**PASSAGE TO READ:**
====

# On hols with no MH



## jiwawa (Jun 22, 2007)

My daughter and I are sitting in the privilege lounge in Dublin Airport (courtesy of my SIL), waiting for our flight for a short trip to NY. Feels a bit odd without the MH! And also a bit odd to be drinking champagne shortly after 8am!! (blame SIL!)

When booking in to the hotel last night there were 2 other couples booking in together, and some confusion over the names. I said Oh, it's one of THOSE weekends!! We'd a good laugh about it and they said they'd let us have their room number!

Things are getting very busy out there. I take my hat off to the air traffic control guys.


----------



## raynipper (Aug 4, 2008)

Don't get to like quick breaks stateside Jean. You will loose track of reality. And it's cold.!

Ray.


----------



## nicholsong (May 26, 2009)

jiwawa said:


> My daughter and I are sitting in the privilege lounge in Dublin Airport (courtesy of my SIL), waiting for our flight for a *short trip to NY.* Feels a bit odd without the MH! And also a bit odd to be drinking champagne shortly after 8am!! (blame SIL!)
> 
> When booking in to the hotel last night there were 2 other couples booking in together, and some confusion over the names. I said Oh, it's one of THOSE weekends!! We'd a good laugh about it and they said they'd let us have their room number!
> 
> Things are getting very busy out there. I take my hat off to the air traffic control guys.


Jean

You are a clever lady to get the trip distance to NY shortened, but it would have been shorter from Aldegrove.

Maybe you can do the same trick with distances to visit us on your way to the Baltics.

Geoff


----------



## barryd (May 9, 2008)

Dublin airport. That brings back some memories. I once caused a flight delay there by playing Beatles numbers on guitar with a load of drunk Germans in the lounge and missing the announcements.

It's the only airport I ever went to that had a guitar behind the bar for the punters to play.


----------



## patp (Apr 30, 2007)

How lovely for you Jean! Hope you have fun


----------



## jiwawa (Jun 22, 2007)

I don't about losing track of reality Ray - I'm certainly knackered after walking 12km+ and a 4hr Harlem bus tour on top - we'd a great guide, very informative and entertaining. It included a 1hr stop at a church where we understood we'd hear a gospel choir along the lines of the one that sang at Harry n Megan's wedding. Not quite!! It wasn't a choir as such but it was very loud, very shouty and very repetitive, the same couple of lines over and over. The regular congregation got very involved tho with one man really going some with what my daughter described as the funky chicken dance. A bit of a disappointment for us but it certainly spoke to many people.

====

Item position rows
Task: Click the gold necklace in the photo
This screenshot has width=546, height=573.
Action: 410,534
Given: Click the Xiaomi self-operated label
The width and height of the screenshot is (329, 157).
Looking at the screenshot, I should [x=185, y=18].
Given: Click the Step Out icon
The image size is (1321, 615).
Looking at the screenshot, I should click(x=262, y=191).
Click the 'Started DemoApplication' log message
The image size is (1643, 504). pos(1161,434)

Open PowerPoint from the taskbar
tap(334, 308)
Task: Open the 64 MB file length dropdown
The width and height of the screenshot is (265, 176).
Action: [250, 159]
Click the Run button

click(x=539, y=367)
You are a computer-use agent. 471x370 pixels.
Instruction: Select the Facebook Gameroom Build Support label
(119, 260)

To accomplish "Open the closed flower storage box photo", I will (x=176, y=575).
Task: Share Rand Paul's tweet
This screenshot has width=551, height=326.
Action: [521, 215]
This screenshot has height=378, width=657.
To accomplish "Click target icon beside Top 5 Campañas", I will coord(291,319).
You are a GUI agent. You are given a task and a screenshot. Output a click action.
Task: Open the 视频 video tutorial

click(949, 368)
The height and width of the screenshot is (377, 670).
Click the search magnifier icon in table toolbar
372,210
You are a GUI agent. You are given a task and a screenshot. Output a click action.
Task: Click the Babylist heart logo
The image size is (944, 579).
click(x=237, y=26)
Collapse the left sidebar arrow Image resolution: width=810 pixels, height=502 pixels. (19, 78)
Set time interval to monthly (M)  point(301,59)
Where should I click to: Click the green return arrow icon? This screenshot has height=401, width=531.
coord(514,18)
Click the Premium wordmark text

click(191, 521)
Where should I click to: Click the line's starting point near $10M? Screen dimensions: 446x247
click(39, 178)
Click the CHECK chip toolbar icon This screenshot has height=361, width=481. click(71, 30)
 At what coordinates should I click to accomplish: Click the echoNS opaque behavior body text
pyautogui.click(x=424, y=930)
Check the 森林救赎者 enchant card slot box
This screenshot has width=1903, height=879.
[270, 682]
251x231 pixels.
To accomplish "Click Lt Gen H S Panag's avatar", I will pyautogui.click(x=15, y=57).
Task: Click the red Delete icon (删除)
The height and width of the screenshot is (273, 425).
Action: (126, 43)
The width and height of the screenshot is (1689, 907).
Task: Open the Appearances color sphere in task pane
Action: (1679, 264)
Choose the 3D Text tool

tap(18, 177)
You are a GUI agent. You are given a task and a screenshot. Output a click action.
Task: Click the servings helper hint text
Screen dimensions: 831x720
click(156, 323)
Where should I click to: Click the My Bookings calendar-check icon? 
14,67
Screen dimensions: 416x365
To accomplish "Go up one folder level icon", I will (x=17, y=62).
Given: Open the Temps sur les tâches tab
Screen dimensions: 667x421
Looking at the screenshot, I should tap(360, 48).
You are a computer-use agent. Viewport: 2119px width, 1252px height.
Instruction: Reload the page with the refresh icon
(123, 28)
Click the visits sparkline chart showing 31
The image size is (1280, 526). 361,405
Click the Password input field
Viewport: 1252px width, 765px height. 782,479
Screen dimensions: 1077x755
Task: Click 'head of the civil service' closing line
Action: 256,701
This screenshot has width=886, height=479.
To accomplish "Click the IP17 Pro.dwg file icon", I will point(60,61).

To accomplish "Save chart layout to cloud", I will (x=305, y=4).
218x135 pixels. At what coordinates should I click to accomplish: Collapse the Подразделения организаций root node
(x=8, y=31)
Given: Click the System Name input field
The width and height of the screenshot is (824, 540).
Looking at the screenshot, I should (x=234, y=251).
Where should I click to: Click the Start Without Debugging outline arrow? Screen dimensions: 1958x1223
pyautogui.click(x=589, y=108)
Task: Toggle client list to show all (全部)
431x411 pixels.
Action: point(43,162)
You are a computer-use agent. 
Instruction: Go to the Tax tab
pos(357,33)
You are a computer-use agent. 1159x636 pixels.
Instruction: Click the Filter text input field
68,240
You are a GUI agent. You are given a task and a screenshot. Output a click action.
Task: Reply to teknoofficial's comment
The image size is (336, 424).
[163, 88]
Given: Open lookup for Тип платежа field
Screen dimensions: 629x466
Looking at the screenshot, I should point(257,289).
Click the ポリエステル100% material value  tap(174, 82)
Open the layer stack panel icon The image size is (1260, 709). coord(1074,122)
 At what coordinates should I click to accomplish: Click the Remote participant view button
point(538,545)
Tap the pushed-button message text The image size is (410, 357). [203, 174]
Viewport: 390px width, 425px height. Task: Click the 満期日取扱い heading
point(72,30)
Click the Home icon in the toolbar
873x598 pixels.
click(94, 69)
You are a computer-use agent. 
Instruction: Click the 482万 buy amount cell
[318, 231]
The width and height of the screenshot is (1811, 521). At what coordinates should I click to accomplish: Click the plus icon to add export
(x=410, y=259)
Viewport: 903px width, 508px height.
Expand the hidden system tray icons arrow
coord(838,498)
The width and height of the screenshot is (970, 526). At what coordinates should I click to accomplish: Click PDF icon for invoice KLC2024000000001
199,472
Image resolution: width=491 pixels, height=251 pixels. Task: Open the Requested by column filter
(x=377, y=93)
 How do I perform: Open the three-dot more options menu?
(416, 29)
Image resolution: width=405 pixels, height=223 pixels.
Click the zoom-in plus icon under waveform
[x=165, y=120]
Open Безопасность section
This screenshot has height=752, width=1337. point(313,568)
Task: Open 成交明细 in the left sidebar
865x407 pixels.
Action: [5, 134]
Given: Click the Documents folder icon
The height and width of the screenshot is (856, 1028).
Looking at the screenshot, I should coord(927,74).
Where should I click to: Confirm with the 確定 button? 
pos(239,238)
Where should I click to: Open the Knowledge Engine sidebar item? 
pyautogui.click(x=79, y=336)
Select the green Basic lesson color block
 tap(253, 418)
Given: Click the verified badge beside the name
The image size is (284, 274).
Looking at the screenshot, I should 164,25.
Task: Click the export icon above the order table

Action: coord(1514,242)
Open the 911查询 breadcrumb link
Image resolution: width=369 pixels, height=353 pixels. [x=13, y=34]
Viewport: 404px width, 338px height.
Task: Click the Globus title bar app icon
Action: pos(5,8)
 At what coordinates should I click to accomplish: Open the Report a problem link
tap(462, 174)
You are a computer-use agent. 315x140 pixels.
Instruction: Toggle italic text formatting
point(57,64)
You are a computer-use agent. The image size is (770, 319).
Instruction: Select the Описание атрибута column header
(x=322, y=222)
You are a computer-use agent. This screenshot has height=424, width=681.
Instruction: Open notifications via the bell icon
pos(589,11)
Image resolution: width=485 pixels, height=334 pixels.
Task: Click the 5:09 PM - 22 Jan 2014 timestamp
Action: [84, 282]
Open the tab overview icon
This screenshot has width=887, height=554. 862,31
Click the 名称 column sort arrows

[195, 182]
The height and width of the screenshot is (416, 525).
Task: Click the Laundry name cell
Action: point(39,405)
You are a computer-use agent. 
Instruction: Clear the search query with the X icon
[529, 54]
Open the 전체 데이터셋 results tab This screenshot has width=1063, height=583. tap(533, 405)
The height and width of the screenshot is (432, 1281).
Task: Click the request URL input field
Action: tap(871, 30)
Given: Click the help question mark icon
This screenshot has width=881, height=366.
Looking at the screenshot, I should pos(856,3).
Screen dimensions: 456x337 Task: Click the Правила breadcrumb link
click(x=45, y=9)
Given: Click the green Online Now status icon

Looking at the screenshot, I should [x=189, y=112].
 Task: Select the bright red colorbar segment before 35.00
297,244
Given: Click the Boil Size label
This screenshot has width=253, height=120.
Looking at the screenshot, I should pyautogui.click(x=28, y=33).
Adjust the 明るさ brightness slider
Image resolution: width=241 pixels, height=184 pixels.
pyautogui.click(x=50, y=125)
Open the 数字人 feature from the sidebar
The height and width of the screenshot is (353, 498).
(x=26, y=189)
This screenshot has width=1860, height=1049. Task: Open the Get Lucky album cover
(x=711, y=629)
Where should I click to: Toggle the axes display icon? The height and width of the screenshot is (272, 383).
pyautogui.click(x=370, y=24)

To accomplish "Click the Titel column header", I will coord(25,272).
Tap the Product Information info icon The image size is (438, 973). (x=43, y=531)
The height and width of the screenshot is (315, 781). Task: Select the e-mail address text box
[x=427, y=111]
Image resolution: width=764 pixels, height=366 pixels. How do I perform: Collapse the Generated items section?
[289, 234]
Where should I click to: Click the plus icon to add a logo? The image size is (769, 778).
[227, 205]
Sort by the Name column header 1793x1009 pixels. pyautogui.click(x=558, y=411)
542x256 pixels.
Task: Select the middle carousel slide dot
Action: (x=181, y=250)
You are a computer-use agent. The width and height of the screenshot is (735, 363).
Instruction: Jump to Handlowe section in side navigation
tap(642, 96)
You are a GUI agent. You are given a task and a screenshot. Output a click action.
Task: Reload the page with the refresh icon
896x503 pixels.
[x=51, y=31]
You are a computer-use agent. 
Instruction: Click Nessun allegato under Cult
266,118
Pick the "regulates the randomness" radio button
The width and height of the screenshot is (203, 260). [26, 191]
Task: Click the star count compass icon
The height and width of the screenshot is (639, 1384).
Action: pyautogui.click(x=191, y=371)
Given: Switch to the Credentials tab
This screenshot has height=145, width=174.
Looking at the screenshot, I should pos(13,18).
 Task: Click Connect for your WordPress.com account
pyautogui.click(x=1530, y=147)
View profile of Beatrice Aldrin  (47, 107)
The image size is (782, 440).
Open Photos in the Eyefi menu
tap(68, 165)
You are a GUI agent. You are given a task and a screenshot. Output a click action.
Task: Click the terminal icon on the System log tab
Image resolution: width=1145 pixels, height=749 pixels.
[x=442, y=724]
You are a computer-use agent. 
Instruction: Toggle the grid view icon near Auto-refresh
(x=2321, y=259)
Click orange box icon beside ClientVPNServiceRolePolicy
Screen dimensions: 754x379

====

Answer these questions from the forum thread about a trip to New York, numbering each answer to match.
1. Where were jiwawa and her daughter sitting while waiting for their flight?
2. What was barryd doing when he missed the announcements at Dublin Airport?
3. How long was the Harlem bus tour?
The rows come from a separate source.

**ANSWER BELOW:**
1. In the privilege lounge in Dublin Airport.
2. Playing Beatles numbers on guitar with a load of drunk Germans in the lounge.
3. Four hours.